General Secretary of the Home-Based Women Worker's Federation
- Incumbent
- Assumed office 2009

Personal details
- Education: Masters in Gender studies and BSC in clothing and textile

= Zehra Khan =

Pakistani trade unionist

Zehra Khan is a Pakistani trade unionist and activist. She is the general secretary of the Home-Based Women Worker's Federation (HBWWF).
She is a member of many tripartite committees including the Sindh Minimum Wage Board, the Sindh Tripartite Labour Standing Committee, the Sindh Occupational and Health Council, and the Sindh HBWs Governing Body.

== Career ==
When Khan was a student of the women studies department, she learned about contributions of home based workers and she took up the subject for her Master's thesis. In her study, she realized the need for legal rights that could protect these workers. Khan had the idea of forming federations by bringing workers from different industries. She started her door-to-door campaign of encouraging women to attend HBWWF's meetings. The meetings involved regular discussion circles which eventually convinced the women to join the organization's rallies.

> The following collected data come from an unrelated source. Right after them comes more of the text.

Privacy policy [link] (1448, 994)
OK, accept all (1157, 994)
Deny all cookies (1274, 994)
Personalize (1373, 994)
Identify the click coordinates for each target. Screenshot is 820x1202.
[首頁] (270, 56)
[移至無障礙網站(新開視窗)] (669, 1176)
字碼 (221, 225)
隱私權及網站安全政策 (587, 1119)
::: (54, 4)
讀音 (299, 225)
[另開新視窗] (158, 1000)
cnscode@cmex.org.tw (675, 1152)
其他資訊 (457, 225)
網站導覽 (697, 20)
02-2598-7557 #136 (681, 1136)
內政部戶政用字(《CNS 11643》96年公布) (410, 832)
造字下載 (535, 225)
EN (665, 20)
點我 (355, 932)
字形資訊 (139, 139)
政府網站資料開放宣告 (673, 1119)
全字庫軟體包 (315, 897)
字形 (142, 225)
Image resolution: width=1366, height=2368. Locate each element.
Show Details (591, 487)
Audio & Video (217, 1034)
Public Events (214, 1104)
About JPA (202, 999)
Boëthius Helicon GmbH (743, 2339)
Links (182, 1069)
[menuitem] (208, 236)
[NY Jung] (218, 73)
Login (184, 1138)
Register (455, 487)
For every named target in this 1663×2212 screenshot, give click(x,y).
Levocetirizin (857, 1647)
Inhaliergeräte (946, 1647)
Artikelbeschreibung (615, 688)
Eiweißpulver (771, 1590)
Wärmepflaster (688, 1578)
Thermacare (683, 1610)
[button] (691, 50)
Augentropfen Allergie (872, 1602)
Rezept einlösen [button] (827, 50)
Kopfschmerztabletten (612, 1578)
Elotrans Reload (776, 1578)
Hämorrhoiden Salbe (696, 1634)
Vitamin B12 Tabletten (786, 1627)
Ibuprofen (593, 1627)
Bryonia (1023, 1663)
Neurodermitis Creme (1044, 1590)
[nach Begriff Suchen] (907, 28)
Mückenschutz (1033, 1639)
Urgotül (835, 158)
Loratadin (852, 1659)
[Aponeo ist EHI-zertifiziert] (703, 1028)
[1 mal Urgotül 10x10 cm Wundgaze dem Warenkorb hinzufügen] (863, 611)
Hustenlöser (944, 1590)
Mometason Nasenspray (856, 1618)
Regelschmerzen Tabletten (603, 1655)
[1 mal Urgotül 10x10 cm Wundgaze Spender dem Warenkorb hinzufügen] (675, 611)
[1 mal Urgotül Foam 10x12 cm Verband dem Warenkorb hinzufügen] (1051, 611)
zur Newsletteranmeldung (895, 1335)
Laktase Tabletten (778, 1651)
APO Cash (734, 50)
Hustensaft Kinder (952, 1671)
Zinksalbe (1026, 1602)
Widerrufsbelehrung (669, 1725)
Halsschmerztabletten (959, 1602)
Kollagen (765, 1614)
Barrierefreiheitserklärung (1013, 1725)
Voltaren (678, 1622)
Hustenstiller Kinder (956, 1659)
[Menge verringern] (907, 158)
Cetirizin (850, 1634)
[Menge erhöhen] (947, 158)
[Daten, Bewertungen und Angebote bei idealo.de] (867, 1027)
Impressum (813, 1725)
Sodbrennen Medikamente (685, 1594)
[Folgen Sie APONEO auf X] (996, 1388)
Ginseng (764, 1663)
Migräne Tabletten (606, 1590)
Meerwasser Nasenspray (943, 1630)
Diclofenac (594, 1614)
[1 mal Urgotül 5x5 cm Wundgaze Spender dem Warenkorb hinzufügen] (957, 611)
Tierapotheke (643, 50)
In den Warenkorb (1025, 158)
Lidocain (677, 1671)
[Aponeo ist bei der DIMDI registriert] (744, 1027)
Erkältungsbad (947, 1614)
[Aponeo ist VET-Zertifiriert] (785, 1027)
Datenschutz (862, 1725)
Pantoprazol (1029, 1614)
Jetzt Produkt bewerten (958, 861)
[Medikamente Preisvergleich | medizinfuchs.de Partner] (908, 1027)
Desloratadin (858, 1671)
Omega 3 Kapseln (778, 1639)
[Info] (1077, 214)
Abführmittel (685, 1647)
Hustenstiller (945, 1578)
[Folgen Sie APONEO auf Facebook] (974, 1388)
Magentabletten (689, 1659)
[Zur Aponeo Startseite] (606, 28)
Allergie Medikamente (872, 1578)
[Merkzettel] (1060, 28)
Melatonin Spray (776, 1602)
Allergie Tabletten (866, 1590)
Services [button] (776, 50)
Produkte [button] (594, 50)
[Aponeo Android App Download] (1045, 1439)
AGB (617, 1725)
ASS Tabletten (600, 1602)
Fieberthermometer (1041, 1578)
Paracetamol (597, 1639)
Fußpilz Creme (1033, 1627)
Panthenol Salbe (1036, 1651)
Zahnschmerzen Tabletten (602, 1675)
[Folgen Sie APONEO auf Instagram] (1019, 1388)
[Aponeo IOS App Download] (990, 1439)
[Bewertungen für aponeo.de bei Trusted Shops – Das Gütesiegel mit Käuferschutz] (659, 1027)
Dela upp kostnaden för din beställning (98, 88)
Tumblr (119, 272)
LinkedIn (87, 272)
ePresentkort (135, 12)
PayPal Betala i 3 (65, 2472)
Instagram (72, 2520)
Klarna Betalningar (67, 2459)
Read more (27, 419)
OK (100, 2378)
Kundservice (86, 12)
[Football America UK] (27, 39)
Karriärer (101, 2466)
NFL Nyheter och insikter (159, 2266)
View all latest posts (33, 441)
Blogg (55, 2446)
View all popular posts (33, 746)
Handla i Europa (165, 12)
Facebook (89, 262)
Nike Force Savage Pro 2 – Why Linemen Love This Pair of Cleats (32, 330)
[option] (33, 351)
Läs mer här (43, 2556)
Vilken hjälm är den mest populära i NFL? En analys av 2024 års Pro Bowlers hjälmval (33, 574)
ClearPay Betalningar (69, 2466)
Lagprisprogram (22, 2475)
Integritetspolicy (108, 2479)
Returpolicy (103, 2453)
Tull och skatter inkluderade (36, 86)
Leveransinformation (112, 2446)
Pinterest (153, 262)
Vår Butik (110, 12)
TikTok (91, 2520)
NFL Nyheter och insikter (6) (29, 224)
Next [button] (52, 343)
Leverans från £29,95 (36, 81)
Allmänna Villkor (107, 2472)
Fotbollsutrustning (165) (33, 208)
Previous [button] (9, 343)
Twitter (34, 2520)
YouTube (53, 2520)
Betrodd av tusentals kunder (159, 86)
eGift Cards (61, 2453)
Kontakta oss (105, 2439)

The formation of unions started off with the bangle industry and gradually moved towards the garment industry. Khan then started working towards making a law specifically for home-based workers and so she started forming circles of them. Khan's work eventually led to the formation of unions in Sindh and Baluchistan, the first of its kind in South Asia. This culminated in the founding of the Home-Based Women Workers Federation on December 30, 2019.

Khan is also a part of civil society groups and associations. She is also an activist who has taken part in rallies and protests involving women's rights, human rights, labor rights, and minority protection. She has worked to bring awareness on the subject of workplace and sexual harassment and labor rights.